TASK STATEMENT: Starting at the line that holds "The height and width of the screenshot is (420, 600)." and stopping at the line that holds "Click the help question-mark icon beside", restate the records below word for word, with both of those lines included.
**** RECORDS FOR THIS EXERCISE
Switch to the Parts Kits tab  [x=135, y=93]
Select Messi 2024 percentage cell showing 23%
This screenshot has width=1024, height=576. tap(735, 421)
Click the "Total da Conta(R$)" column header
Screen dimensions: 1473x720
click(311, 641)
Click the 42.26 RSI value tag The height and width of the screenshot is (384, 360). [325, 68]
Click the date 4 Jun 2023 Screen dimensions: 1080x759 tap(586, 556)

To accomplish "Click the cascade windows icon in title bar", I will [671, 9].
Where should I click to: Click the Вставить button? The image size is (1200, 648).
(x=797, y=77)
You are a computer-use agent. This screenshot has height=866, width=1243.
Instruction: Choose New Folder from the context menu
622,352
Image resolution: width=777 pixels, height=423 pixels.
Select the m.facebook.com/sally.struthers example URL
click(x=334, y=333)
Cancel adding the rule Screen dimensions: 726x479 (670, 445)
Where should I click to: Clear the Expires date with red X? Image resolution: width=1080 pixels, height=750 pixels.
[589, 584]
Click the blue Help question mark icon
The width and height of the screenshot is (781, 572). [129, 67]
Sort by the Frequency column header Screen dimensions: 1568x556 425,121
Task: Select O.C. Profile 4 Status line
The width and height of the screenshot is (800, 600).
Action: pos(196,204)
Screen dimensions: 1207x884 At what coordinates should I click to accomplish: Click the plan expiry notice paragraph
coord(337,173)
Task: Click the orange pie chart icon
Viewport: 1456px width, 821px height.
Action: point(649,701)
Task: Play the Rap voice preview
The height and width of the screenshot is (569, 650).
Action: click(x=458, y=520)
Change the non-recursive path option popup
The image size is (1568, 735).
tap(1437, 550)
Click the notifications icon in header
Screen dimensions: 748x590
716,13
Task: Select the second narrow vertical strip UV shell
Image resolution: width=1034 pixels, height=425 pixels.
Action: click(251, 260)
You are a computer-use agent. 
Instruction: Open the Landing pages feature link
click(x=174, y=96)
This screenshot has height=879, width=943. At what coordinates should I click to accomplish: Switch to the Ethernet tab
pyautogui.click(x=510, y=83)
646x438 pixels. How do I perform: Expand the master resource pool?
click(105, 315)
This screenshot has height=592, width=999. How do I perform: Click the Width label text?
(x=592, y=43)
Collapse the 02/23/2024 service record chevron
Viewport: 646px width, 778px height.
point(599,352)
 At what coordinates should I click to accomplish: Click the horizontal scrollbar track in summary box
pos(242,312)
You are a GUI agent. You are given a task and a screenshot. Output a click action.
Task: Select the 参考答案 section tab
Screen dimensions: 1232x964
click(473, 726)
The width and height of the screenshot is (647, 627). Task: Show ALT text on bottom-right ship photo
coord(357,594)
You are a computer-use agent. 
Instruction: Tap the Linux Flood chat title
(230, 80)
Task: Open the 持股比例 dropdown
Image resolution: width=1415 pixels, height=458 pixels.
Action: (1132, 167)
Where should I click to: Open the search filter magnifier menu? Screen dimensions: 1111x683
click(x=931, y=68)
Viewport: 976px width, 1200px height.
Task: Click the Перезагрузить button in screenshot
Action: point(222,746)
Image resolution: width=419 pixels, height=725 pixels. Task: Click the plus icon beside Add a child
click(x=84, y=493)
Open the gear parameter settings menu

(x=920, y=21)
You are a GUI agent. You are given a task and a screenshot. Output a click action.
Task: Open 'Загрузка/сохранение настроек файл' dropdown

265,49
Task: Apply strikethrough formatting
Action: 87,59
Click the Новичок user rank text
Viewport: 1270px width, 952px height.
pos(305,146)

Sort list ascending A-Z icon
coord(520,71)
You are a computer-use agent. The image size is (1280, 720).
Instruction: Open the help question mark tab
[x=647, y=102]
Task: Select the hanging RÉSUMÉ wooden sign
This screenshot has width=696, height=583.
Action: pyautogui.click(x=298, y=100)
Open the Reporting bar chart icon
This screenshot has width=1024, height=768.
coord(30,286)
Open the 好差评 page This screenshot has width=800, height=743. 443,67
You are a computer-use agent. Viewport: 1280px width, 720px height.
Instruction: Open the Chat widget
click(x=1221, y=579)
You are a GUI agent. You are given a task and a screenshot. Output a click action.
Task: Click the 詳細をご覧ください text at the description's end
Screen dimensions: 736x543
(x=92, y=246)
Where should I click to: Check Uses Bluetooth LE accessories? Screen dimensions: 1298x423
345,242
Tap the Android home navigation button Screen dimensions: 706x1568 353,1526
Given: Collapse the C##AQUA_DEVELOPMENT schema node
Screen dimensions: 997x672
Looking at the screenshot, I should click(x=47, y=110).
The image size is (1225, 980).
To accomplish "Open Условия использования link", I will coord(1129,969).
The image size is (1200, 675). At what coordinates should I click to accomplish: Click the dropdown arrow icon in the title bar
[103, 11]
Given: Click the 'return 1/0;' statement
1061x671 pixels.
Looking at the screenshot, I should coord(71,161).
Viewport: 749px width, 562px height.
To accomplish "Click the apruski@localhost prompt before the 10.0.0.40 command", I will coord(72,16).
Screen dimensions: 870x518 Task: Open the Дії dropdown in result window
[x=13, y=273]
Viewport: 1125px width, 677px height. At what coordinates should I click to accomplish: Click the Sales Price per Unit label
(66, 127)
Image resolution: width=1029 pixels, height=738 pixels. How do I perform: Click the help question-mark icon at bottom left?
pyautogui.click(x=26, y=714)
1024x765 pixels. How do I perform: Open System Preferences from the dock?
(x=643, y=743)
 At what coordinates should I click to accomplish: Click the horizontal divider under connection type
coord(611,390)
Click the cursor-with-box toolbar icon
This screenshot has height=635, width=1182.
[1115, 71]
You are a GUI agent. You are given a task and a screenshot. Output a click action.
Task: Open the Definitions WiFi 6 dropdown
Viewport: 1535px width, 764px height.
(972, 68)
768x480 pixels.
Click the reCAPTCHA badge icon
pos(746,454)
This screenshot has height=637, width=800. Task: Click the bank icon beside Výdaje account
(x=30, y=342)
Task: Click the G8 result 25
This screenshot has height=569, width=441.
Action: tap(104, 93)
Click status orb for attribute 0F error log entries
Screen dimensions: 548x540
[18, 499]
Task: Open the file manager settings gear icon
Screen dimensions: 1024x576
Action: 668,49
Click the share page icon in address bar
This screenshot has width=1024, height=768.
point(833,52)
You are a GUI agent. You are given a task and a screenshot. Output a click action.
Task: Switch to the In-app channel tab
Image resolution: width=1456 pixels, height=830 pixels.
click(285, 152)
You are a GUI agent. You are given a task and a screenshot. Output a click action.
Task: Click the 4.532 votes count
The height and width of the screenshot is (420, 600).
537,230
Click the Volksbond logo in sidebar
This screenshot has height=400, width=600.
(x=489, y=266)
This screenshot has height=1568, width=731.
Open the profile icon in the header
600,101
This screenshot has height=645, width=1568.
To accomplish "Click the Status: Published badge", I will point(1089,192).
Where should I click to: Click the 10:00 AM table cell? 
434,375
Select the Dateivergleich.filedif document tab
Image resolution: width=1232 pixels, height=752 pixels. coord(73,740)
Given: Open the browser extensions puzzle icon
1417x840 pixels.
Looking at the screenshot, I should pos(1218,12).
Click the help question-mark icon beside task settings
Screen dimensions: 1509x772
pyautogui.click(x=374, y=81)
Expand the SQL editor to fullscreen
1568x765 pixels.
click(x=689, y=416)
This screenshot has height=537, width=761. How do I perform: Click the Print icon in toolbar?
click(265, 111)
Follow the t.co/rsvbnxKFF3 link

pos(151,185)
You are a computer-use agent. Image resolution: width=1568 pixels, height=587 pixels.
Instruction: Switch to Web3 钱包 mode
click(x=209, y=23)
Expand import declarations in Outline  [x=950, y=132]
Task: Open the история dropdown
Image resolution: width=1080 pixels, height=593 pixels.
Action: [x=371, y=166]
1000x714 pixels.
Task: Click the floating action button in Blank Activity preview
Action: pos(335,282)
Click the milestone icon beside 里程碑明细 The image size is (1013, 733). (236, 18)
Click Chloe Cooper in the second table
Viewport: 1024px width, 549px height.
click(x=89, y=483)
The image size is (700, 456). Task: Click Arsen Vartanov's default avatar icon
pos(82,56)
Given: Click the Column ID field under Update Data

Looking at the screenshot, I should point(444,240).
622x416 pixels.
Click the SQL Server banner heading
********
REPLY:
The height and width of the screenshot is (420, 600).
537,230
Click the Volksbond logo in sidebar
This screenshot has height=400, width=600.
(x=489, y=266)
This screenshot has height=1568, width=731.
Open the profile icon in the header
600,101
This screenshot has height=645, width=1568.
To accomplish "Click the Status: Published badge", I will point(1089,192).
Where should I click to: Click the 10:00 AM table cell? 
434,375
Select the Dateivergleich.filedif document tab
Image resolution: width=1232 pixels, height=752 pixels. coord(73,740)
Given: Open the browser extensions puzzle icon
1417x840 pixels.
Looking at the screenshot, I should pos(1218,12).
Click the help question-mark icon beside task settings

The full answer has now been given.